Evan Dando is certainly no slouch when it comes to cover versions. In fact, many of his most memorable moments over the years – especially with the on/off/on again Lemonheads – have been via other people’s songs. From the snotty-but-sincere punk-pop assault on Suzanne Vega’s “Luka,” via a warm chugging reheating of Michael Nesmith’s “Different Drum,” inside a loving restoration of Gram Parsons’ “Brass Buttons,” through the loved/hated high-octane conversion of Simon & Garfunkel’s “Mrs.

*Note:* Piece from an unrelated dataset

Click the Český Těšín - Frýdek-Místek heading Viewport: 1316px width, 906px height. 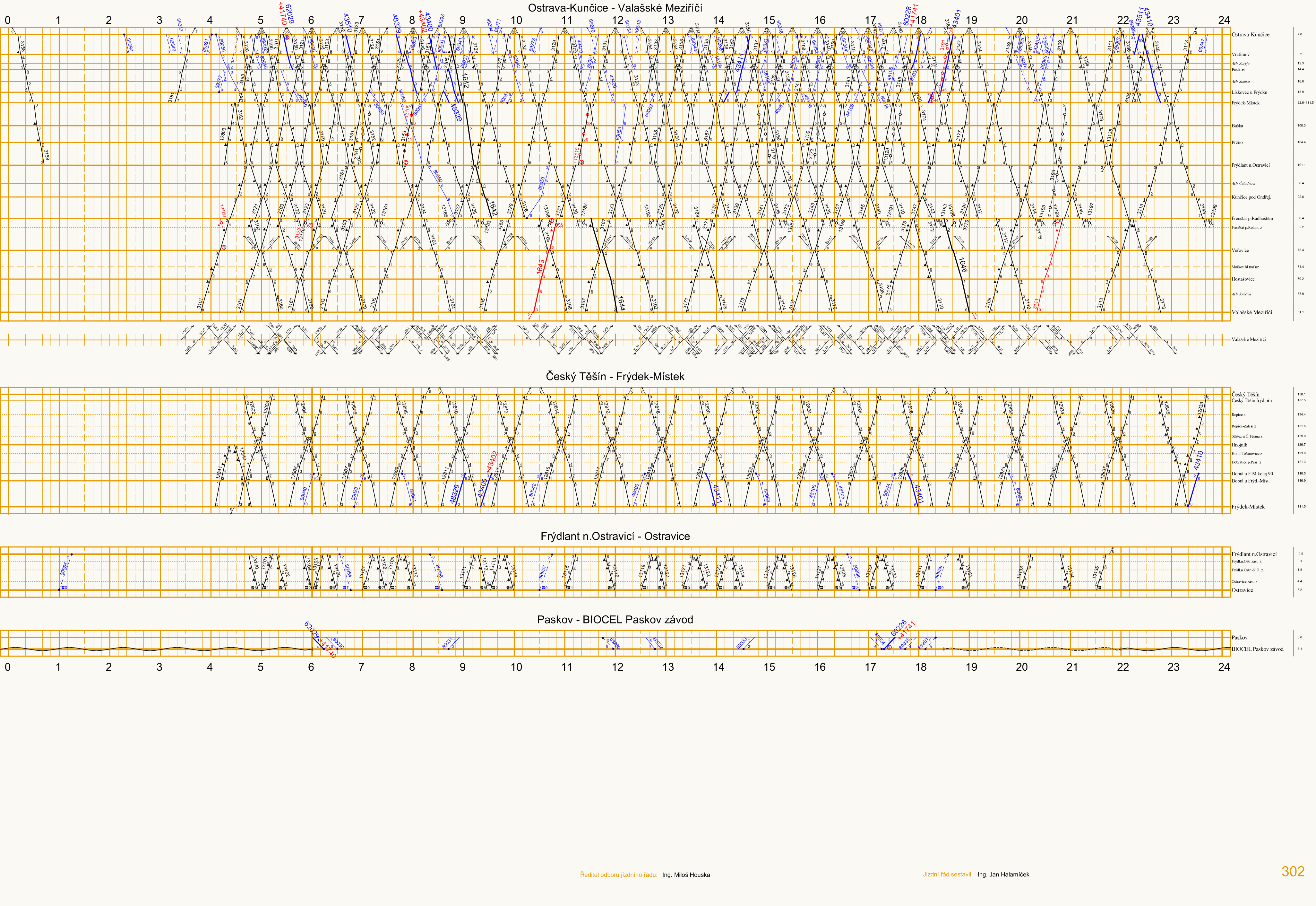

Robinson” and up to Smudge’s “The Outdoor Type,” Dando’s knack for making second-hand material fit seamlessly into his enduring repertoire has nearly made him the post-Hüsker Dü answer to Johnny Cash. Even some supposed Lemonheads and solo Dando ‘original’ standards – like “Into Your Arms” and “Hard Drive” respectively – were written by or with composers outside his various band line-ups. With all this in mind then, a full album of Lemonheaded covers seems like a logical and easy career-saver for Dando, after the somewhat one-dimensional laziness of 2006’s The Lemonheads LP. But is it?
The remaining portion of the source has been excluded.